DER ANSCHLAG MIT BEN AFFLECK

ÜBER DAS VERSAGEN DER SPRACHE

von DIETMAR KESTEN, GELSENKIRCHEN, 14. JANUAR 2006.

Im August 2002 kam ein Film in die Kinos, der sich als hemmungslose Unterwanderung des fast schon vergessenen Schocks des 11. September 2001 verstehen wollte, „Der Anschlag“ mit Ben AFFLECK (Regie: Phil Alden ROBINSON). Der Film zielt praktisch auf die innere Sicherheit der USA ab. Und jetzt schon scheint er die Gemütslage Amerikas widerzuspiegeln, als möglicher böser Spuk oder als Albtraum. Was wäre Amerika ohne seine Helden im Film? Die Hälfte dieser Figuren liegt über Jahre hinweg im Koma. Nur wenige werden in die Arena geschickt, die dann die Welt zu retten haben. Doch die Synopsis der Kino - Utopien mit dem Schlachtfeld ist vakant.
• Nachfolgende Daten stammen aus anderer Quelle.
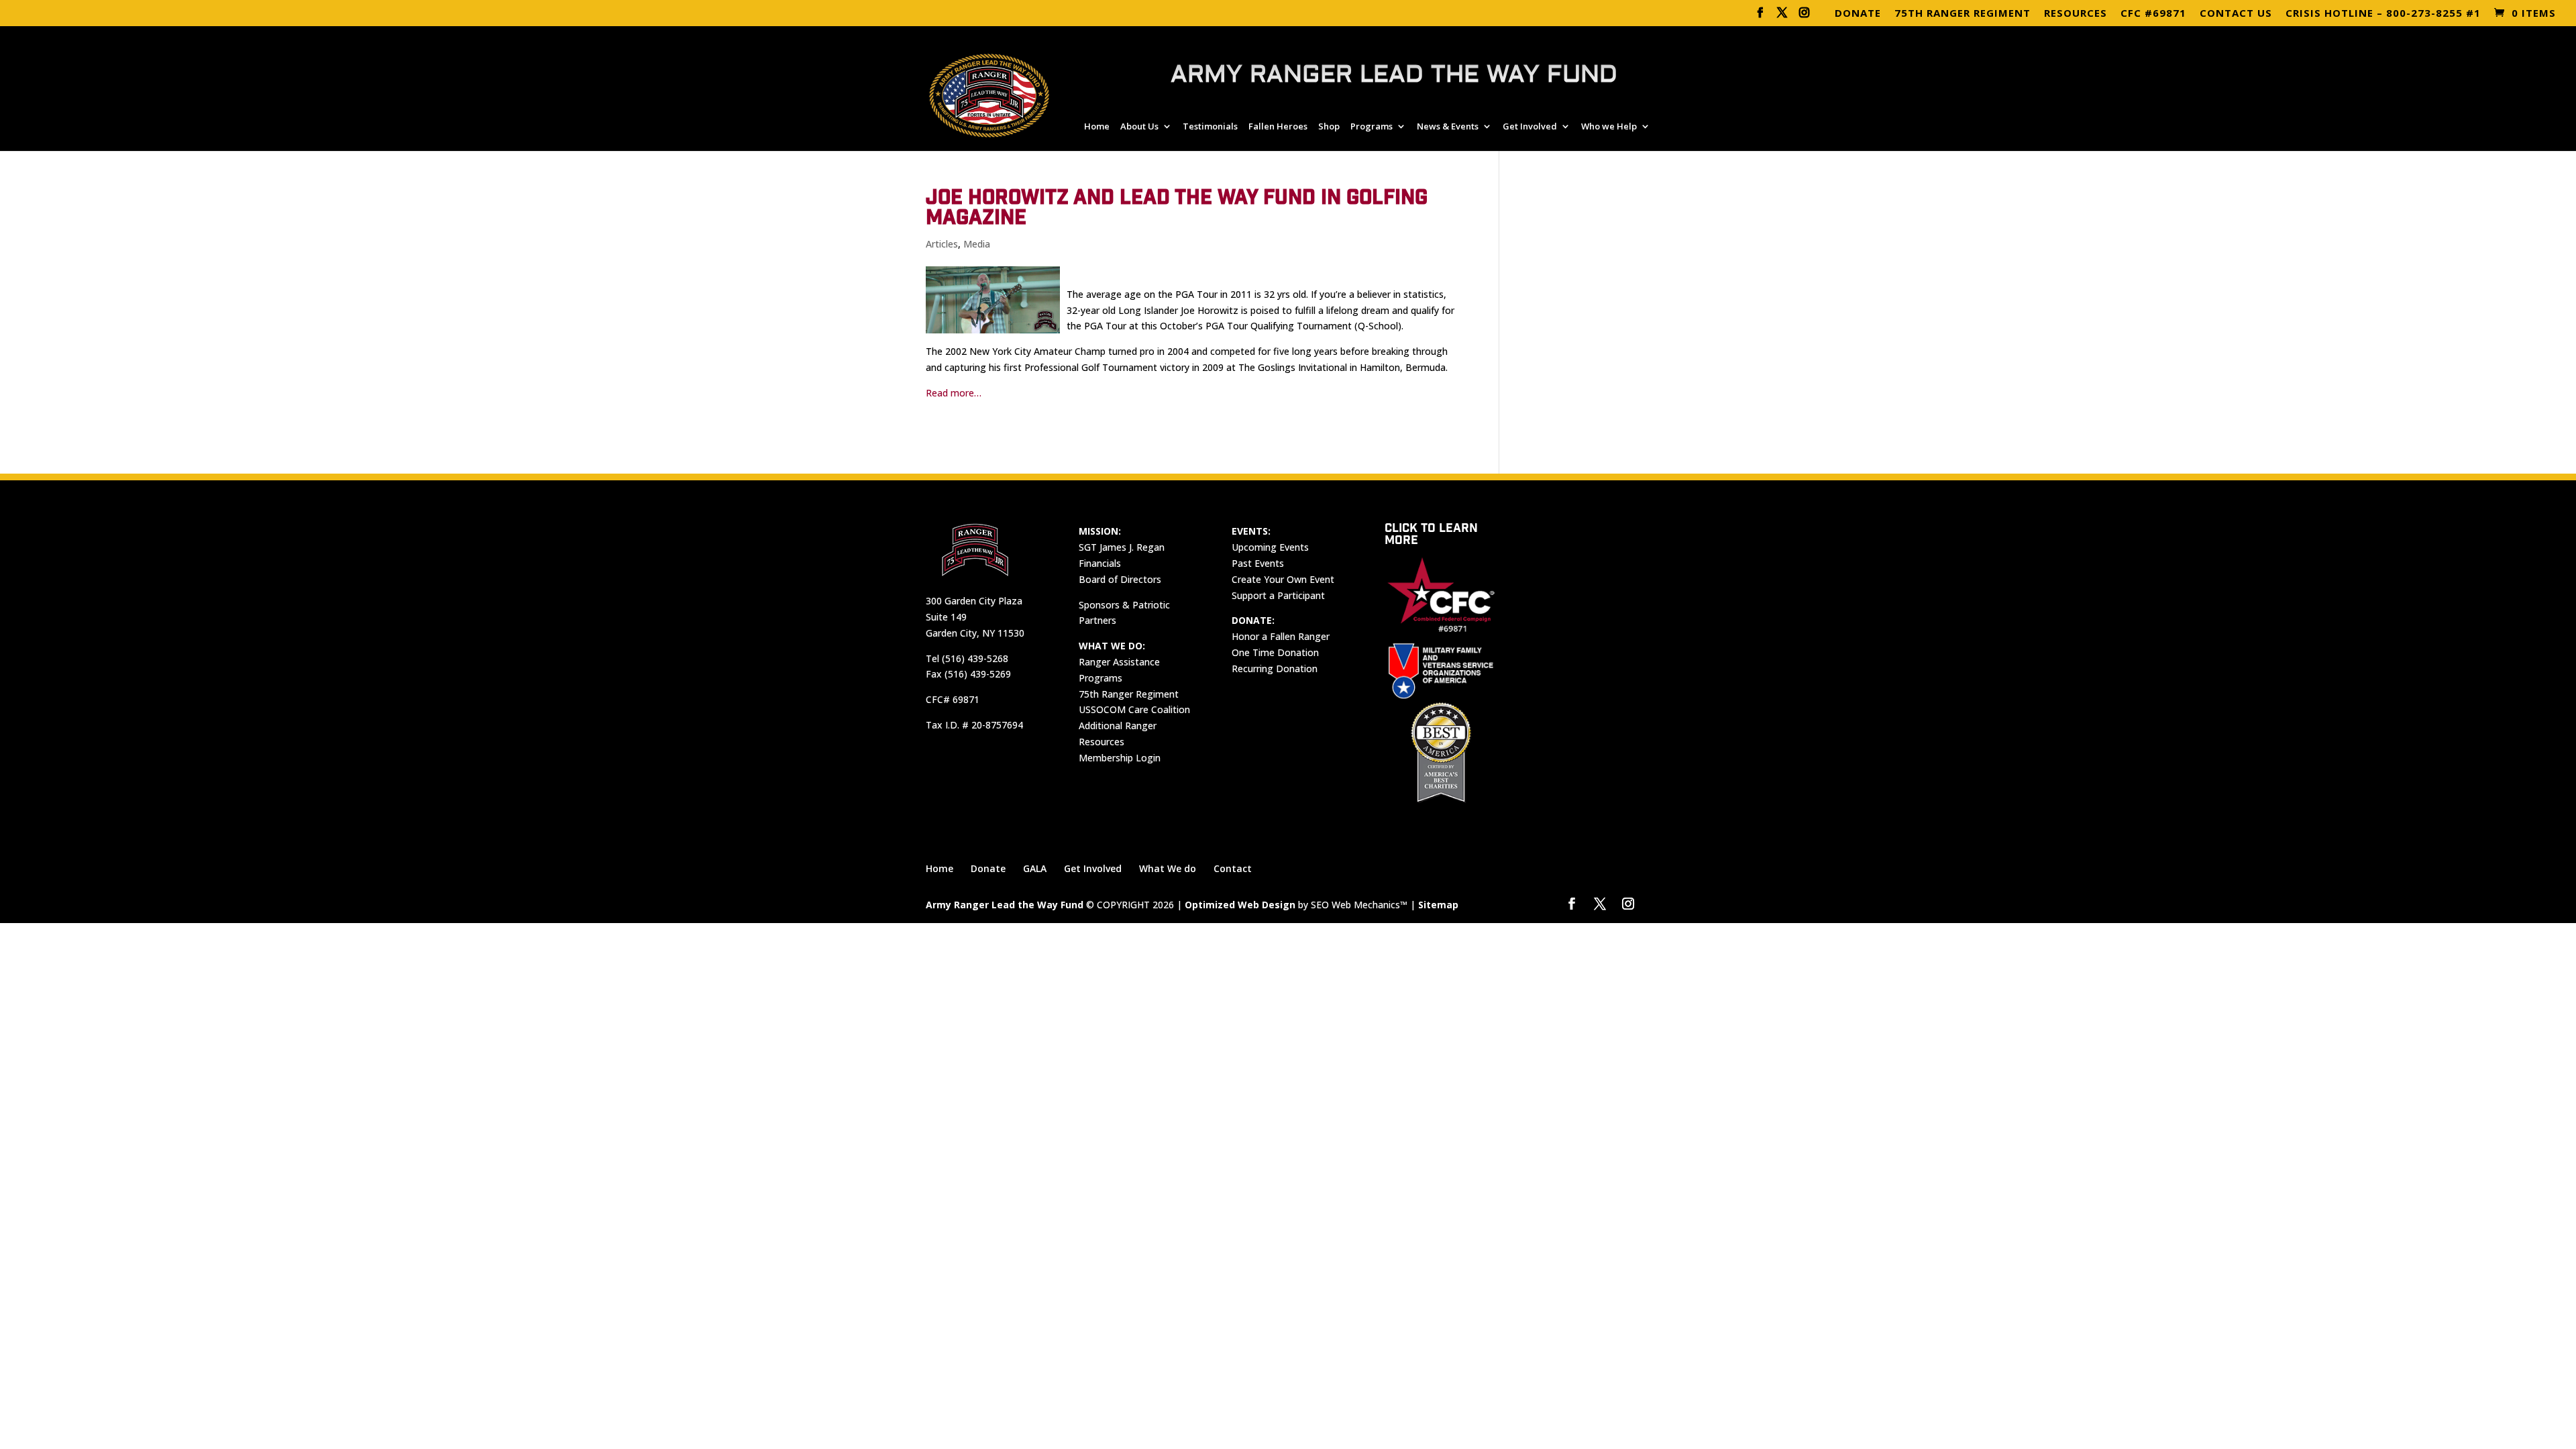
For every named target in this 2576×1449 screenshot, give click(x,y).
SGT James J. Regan (1122, 547)
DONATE (1858, 13)
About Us (1139, 126)
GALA (1034, 868)
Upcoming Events (1270, 547)
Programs (1371, 126)
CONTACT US (2236, 13)
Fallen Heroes (1277, 126)
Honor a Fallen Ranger (1281, 636)
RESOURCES (2075, 13)
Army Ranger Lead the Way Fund (1004, 904)
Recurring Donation (1275, 668)
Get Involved (1530, 126)
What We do (1167, 868)
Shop (1329, 126)
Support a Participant (1278, 595)
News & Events (1448, 126)
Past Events (1258, 563)
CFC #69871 (2153, 13)
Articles (942, 243)
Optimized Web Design (1240, 904)
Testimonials (1210, 126)
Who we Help (1609, 126)
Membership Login (1120, 757)
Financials (1100, 563)
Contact (1233, 868)
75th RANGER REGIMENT (1962, 13)
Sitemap (1438, 904)
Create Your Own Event (1283, 579)
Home (1097, 126)
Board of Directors (1120, 579)
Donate (988, 868)
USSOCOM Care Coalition (1134, 709)
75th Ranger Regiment (1129, 694)
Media (976, 243)
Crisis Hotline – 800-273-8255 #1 (2383, 13)
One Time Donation (1275, 652)
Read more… (953, 392)
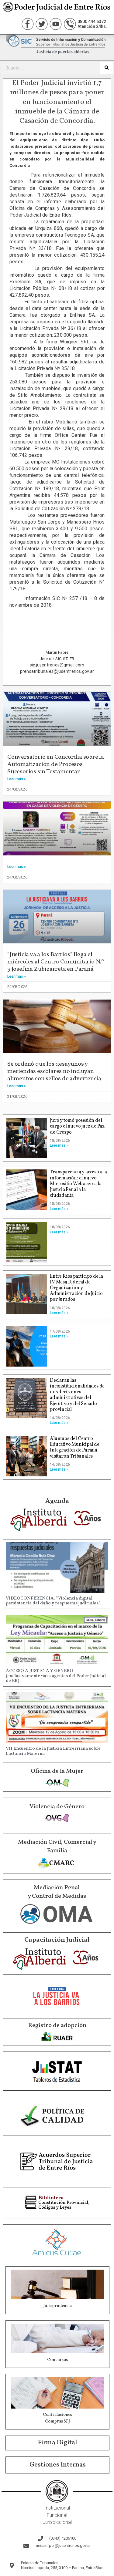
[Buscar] (106, 68)
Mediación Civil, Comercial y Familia (57, 1846)
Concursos (57, 2360)
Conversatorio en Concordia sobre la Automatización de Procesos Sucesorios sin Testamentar (55, 764)
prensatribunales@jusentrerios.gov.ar (57, 671)
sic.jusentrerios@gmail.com (57, 665)
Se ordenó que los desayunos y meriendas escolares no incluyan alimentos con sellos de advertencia (54, 1071)
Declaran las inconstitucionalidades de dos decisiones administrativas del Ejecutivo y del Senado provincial (77, 1395)
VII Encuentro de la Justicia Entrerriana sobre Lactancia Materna (53, 1751)
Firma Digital (57, 2442)
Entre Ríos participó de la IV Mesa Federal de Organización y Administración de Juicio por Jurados (76, 1288)
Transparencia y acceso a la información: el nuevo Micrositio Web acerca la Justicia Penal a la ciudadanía (78, 1184)
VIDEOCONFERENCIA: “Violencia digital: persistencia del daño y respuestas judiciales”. (53, 1601)
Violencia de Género (57, 1806)
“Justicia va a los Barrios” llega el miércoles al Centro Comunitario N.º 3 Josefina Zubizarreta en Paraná (55, 961)
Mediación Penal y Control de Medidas (57, 1891)
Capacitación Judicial (57, 1940)
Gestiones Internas (57, 2465)
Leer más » (16, 779)
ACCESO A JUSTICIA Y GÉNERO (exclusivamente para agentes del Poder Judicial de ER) (56, 1676)
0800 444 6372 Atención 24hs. (92, 24)
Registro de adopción (57, 2025)
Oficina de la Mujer (57, 1771)
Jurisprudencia (57, 2306)
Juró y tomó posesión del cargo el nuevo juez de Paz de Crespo (77, 1126)
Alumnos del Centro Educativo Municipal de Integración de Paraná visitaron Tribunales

Mit dem zeitlichen Zusammenfall von realen und fiktionalen Erzählungen, entsteht so etwas wie gespenstische Prophetie, die Ängste einer durch und durch Krisengeschüttelten Nation geschickt zu variieren weiß.

Themen wie: innere Sicherheit, der Kampf gegen den Terror, Kriege, kriegerische Handlungen und immer wieder die pseudopoetischen Männer mit dem Computerhelm, den Navigationssystemen und den schussbereiten Hightech-Gewehren, die alleine einen Panzer abschießen können, bedienen einen Heldenmythos, der sich mit politischer und militärischer Brachialrhetorik und Brachialgewalt problemlos kurzschließen lässt. Eine Flucht in die triviale Wundergläubigkeit von Aufopferung
und Hingabe beginnt. Nicht nur im Film, auch im realen Leben. Dort, wo die mediale Mobilisierung einsetzt, den Verstand ausschaltet, und die Sprache lediglich zum Propagandakrieg erstarrt, werden die Verhaltensweisen des Individuums zerstört und kehren zum pathologischen Muster der Unterhaltungskriegsfilme zurück.

Im „Anschlag“ treten diese Phänomene schlaglichtartig auf. Sie sind so kompakt vereint, dass bei jedem Schritt der seltsame Übergangsbereich zwischen Leben und Tod fast sichtbar am
Horizont erscheint. „Der Anschlag“ bricht mit einem Tabu im Hollywood - Kino, dem Atomanschlag mitten im Herzen Amerikas. Und nur deshalb versagt die Sprache. Sie eignet sich nicht mehr
für diesen Zweck. Die geistvolle Verbindung gelingt erst mit dem Sog der Bilder, mit den unzerstörten Bunkern der US-Unterhaltungsindustrie, die konsequent keinen Neuanfang wagt, sondern sie auf dem Schlachtfeld fortsetzt.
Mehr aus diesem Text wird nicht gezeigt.